Un sacerdote entregado a su ministerio y a su fe, hasta el último momento aferrado a Dios

El padre Argemiro García Cubillos nació el 6 de octubre de 1930 en Choachí (Cundinamarca), del hogar conformado por Tobías García y Ana Joaquina Cubillos. Realizó estudios secundarios en el Seminario Menor San José en 1950, filosofía en 1955 y teología en 1960 en el Seminario Mayor de los Padres Terciarios Capuchinos. Fue ordenado sacerdote el 20 de noviembre de 1960 en la ciudad de Medellín, por monseñor Miguel Antonio Medina, para el servicio de la Iglesia en la Comunidad de los Padres Terciarios Capuchinos.

Estudió filosofía y letras en la Universidad Nacional en 1962 y en 1963 se especializó en psicopedagogía, también en la Universidad Nacional.

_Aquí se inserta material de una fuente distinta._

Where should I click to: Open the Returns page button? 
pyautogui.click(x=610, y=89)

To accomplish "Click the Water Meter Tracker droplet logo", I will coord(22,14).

Fue Incardinado a la arquidiócesis de Bogotá el 27 de febrero de 1980.

Entre los diferentes oficios desempeñados a lo largo de su vida se destacan:

· Vicario Cooperador en Nuestra Señora de la Paz y capellán en el Colegio Restrepo Millán en 1971,

· Capellán en el Colegio Policarpa Salavarrieta y vicario cooperador en Santa Isabel de Hungría en 1973.

· Párroco en Nuestra Señora de la Concepción en Une (Cundinamarca), en 1977.

· Párroco en Santa Teresita del Niño Jesús en 1985.

· Párroco en San Bernardo Abad en el periodo de 2001 a 2005.

 Era sacerdote emérito y falleció a causa de una grave dolencia.

 

Amaba el sacerdocio más que a la vida

 “Un ser lleno de luz, de humildad, con un gran don de gentes, especialmente con las personas de mayor edad y los enfermos”, así lo recuerda Carlos Alberto Páez, amigo cercano del padre Argemiro. Hasta sus últimos momentos lúcido, enfocado en la Iglesia: “Celebraba una misa como si fuera la primera vez, con una inteligencia y retención increíble, amaba el sacerdocio más que la vida”, indica Páez.

 Una de sus principales cualidades como sacerdote era la de confesor, dedicaba gran parte de su tiempo al sacramento de la confesión, mucha gente lo buscaba como guía espiritual y como confesor personal hasta los últimos días de su vida.